▸ Was zu tun ist: Stelle die Zeilen ab dem Anfang der Datensätze bis einschließlich der Zeile mit „tap(529, 76)“ als Markdown-Tabelle mit den Spalten „Nummer“ und „Zeile“ dar. Nummeriere die Zeilen fortlaufend und lass leere Zeilen weg.
══ Angezeigte Datensätze
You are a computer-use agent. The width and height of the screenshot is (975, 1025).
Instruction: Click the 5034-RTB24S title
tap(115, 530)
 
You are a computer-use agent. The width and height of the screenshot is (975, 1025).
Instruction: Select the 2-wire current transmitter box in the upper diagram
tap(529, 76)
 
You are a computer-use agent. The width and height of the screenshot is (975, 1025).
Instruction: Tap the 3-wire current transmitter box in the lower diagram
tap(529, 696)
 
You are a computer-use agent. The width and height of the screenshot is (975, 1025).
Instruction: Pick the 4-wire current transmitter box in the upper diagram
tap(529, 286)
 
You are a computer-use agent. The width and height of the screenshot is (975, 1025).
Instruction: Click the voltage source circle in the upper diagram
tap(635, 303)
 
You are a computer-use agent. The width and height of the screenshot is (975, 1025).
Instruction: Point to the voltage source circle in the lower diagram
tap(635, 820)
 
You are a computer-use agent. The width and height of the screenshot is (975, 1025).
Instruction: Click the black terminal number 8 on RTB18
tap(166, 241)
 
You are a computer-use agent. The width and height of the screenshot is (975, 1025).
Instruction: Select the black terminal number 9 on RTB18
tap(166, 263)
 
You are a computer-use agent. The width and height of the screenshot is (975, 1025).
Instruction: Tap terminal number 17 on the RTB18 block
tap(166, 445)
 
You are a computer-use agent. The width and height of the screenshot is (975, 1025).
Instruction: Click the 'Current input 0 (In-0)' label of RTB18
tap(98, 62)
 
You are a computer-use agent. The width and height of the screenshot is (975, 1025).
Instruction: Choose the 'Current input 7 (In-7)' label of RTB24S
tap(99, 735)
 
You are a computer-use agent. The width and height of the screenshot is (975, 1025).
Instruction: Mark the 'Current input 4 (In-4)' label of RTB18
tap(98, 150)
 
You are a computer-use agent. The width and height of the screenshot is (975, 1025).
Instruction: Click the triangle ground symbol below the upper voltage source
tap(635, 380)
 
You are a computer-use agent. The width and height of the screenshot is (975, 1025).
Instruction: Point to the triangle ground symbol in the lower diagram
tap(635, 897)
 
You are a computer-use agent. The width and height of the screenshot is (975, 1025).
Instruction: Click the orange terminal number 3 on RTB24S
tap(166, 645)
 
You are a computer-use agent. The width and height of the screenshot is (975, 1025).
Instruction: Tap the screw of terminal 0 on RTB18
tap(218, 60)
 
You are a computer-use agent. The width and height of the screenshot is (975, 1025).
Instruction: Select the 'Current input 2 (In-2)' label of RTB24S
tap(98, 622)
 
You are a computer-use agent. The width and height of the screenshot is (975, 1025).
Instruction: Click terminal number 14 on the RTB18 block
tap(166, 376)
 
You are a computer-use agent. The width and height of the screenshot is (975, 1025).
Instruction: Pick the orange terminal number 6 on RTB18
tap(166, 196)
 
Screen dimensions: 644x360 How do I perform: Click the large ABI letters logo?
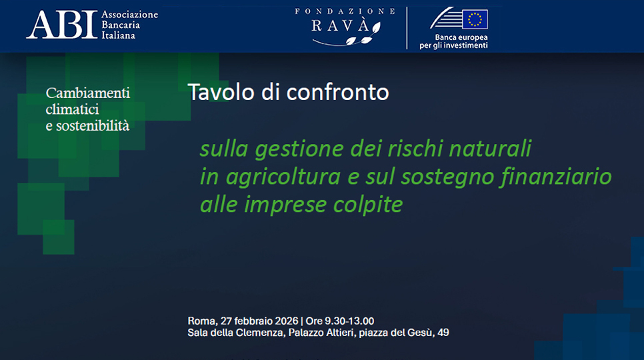(62, 25)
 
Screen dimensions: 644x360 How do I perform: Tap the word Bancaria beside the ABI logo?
(121, 25)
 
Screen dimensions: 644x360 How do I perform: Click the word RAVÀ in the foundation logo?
(341, 26)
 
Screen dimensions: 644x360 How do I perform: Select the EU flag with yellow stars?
(475, 19)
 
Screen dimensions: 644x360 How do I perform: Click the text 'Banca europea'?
(461, 37)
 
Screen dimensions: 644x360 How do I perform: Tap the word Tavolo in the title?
(221, 92)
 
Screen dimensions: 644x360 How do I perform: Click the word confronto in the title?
(337, 93)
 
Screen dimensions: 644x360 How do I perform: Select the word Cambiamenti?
(88, 93)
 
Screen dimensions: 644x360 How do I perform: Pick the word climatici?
(72, 109)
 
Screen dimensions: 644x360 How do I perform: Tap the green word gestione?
(299, 149)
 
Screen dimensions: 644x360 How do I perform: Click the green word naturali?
(490, 148)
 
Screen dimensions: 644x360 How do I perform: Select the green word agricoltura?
(283, 177)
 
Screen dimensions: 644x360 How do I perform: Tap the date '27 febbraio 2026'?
(259, 321)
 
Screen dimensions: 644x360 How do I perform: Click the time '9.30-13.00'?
(349, 321)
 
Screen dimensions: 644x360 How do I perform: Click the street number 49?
(443, 333)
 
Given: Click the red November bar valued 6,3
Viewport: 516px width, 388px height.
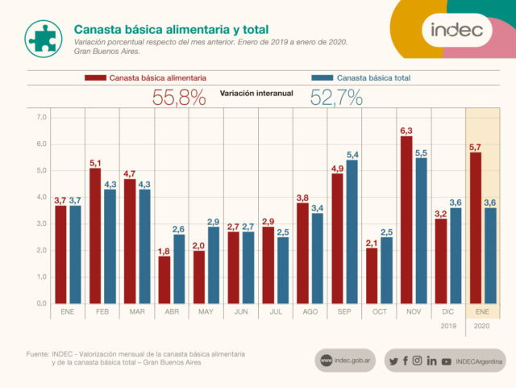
════
▸ Lösung:
| Nummer | Zeile |
|---|---|
| 1 | You are a computer-use agent. The width and height of the screenshot is (975, 1025). |
| 2 | Instruction: Click the 5034-RTB24S title |
| 3 | tap(115, 530) |
| 4 | You are a computer-use agent. The width and height of the screenshot is (975, 1025). |
| 5 | Instruction: Select the 2-wire current transmitter box in the upper diagram |
| 6 | tap(529, 76) |